* _What is expected_: All entries below are to be set down again exactly as given.

* _Exercise data_:
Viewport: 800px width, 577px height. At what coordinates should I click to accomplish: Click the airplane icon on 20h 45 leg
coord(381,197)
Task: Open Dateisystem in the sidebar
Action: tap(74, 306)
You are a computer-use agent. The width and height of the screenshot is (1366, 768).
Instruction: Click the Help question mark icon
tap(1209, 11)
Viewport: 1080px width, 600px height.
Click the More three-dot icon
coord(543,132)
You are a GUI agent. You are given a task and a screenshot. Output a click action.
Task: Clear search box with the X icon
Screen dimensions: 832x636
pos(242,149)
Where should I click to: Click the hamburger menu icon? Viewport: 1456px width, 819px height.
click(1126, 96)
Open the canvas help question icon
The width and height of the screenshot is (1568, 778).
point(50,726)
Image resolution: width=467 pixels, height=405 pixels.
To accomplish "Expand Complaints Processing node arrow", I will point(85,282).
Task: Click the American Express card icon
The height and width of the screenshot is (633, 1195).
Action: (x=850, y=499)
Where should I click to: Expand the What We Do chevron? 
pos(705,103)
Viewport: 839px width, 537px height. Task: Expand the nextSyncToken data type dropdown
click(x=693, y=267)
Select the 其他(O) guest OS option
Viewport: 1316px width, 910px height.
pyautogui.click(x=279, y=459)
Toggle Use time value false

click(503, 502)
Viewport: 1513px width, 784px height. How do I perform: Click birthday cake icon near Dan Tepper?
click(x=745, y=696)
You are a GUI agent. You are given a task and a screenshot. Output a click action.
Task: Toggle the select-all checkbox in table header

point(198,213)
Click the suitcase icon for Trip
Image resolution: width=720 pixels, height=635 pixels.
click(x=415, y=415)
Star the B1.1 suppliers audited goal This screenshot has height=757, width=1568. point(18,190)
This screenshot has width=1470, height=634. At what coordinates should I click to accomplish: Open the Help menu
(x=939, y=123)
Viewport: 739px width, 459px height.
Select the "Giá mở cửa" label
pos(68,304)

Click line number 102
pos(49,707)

* _Result of the exercise_:
Viewport: 800px width, 577px height. At what coordinates should I click to accomplish: Click the airplane icon on 20h 45 leg
coord(381,197)
Task: Open Dateisystem in the sidebar
Action: tap(74, 306)
You are a computer-use agent. The width and height of the screenshot is (1366, 768).
Instruction: Click the Help question mark icon
tap(1209, 11)
Viewport: 1080px width, 600px height.
Click the More three-dot icon
coord(543,132)
You are a GUI agent. You are given a task and a screenshot. Output a click action.
Task: Clear search box with the X icon
Screen dimensions: 832x636
pos(242,149)
Where should I click to: Click the hamburger menu icon? Viewport: 1456px width, 819px height.
click(1126, 96)
Open the canvas help question icon
The width and height of the screenshot is (1568, 778).
point(50,726)
Image resolution: width=467 pixels, height=405 pixels.
To accomplish "Expand Complaints Processing node arrow", I will point(85,282).
Task: Click the American Express card icon
The height and width of the screenshot is (633, 1195).
Action: (x=850, y=499)
Where should I click to: Expand the What We Do chevron? 
pos(705,103)
Viewport: 839px width, 537px height. Task: Expand the nextSyncToken data type dropdown
click(x=693, y=267)
Select the 其他(O) guest OS option
Viewport: 1316px width, 910px height.
pyautogui.click(x=279, y=459)
Toggle Use time value false

click(503, 502)
Viewport: 1513px width, 784px height. How do I perform: Click birthday cake icon near Dan Tepper?
click(x=745, y=696)
You are a GUI agent. You are given a task and a screenshot. Output a click action.
Task: Toggle the select-all checkbox in table header

point(198,213)
Click the suitcase icon for Trip
Image resolution: width=720 pixels, height=635 pixels.
click(x=415, y=415)
Star the B1.1 suppliers audited goal This screenshot has height=757, width=1568. point(18,190)
This screenshot has width=1470, height=634. At what coordinates should I click to accomplish: Open the Help menu
(x=939, y=123)
Viewport: 739px width, 459px height.
Select the "Giá mở cửa" label
pos(68,304)

Click line number 102
pos(49,707)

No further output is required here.